Data extracts:

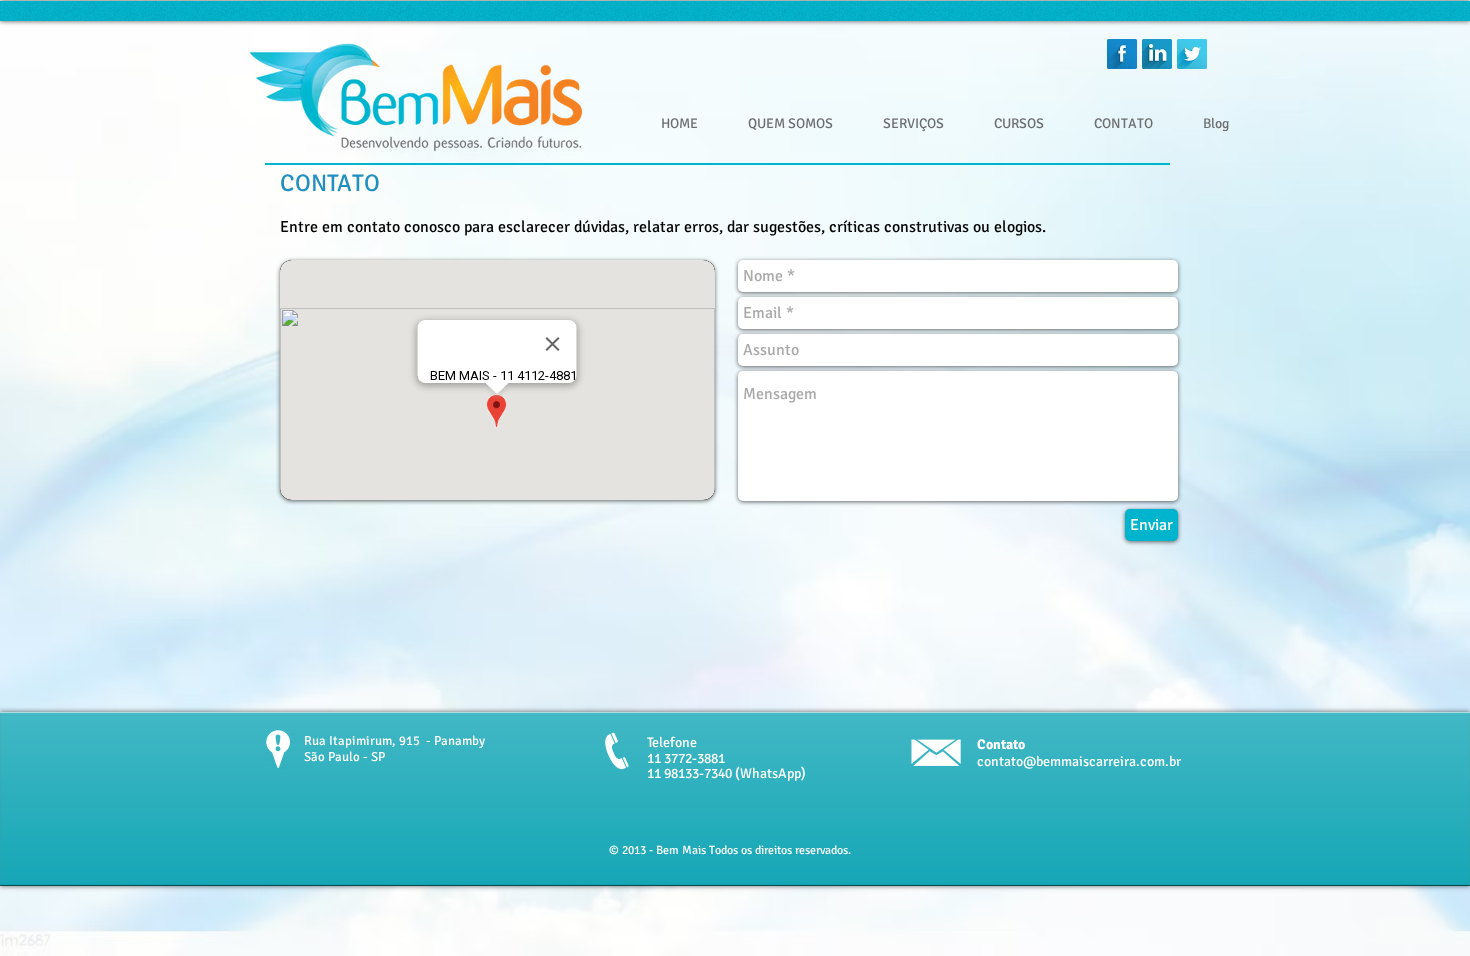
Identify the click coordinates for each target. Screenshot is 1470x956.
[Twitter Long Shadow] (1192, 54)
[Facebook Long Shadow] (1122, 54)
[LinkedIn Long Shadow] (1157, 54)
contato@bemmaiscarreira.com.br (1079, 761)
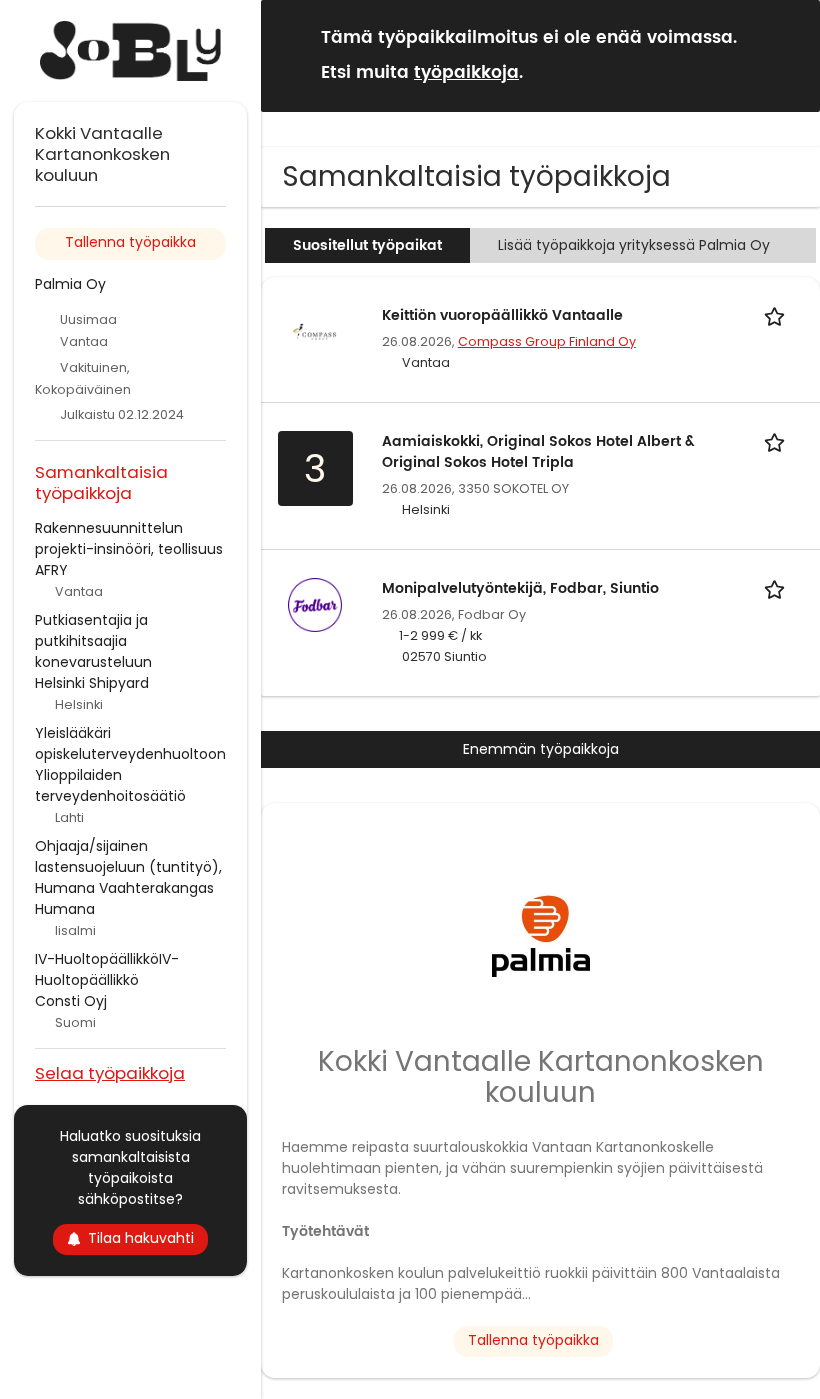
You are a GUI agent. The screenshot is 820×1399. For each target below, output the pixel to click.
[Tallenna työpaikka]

Task prompt: Set down every line above exactly, pictures excluded.

Exercise solution:
Identify the click coordinates for each target. Screenshot is 1470x956.
[Twitter Long Shadow] (1192, 54)
[Facebook Long Shadow] (1122, 54)
[LinkedIn Long Shadow] (1157, 54)
contato@bemmaiscarreira.com.br (1079, 761)
You are a GUI agent. The screenshot is 820×1399. For each target below, output the pixel to click.
[Tallenna työpaikka]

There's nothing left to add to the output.